» **Given problem**:
Pick out every line of the entries below that contains the word "menu", and copy each of those lines.

Saved data entries:
--- --- ---

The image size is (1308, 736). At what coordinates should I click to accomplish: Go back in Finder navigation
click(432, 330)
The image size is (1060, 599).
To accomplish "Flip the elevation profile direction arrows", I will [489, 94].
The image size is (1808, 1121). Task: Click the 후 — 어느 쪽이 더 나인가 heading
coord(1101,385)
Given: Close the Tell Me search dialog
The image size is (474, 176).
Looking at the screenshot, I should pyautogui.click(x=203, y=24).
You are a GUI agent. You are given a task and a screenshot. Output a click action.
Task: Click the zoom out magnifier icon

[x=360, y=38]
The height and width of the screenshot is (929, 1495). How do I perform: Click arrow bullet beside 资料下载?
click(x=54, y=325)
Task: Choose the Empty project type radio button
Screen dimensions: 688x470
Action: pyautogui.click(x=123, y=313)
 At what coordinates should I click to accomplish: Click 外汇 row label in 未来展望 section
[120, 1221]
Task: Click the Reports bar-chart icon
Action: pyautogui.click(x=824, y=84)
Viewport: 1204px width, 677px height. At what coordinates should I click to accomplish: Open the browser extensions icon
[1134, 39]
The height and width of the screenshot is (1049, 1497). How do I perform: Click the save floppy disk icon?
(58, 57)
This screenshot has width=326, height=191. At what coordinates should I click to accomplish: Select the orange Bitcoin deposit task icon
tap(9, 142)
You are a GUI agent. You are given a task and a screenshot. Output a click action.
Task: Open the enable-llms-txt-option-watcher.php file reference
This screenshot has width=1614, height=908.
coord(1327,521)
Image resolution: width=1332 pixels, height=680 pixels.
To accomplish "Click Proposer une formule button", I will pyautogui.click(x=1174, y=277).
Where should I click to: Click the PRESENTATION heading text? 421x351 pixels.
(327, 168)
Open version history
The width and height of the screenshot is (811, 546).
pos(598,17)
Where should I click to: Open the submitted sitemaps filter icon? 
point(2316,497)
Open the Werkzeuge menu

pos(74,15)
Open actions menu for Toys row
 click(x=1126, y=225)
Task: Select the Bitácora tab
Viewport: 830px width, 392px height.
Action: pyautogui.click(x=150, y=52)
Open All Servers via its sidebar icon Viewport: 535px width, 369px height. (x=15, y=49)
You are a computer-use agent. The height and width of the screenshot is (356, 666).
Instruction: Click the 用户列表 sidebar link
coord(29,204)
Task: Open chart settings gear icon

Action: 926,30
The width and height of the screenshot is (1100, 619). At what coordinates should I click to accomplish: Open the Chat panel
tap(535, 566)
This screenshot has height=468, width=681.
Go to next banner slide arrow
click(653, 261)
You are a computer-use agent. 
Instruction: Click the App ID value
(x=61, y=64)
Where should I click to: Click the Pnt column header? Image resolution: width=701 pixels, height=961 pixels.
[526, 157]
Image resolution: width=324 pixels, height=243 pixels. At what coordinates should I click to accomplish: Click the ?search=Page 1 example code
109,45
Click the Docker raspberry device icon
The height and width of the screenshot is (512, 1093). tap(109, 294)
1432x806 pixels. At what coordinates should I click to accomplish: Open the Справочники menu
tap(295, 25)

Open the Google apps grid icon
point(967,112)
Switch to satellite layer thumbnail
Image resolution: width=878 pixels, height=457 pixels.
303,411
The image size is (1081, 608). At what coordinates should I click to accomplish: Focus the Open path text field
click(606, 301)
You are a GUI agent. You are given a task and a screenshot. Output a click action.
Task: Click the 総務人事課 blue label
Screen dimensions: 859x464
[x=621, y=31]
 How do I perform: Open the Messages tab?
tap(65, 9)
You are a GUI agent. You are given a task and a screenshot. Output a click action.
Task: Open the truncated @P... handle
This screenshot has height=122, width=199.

--- --- ---

» **Answer below**:
Open the Werkzeuge menu
Open actions menu for Toys row
1432x806 pixels. At what coordinates should I click to accomplish: Open the Справочники menu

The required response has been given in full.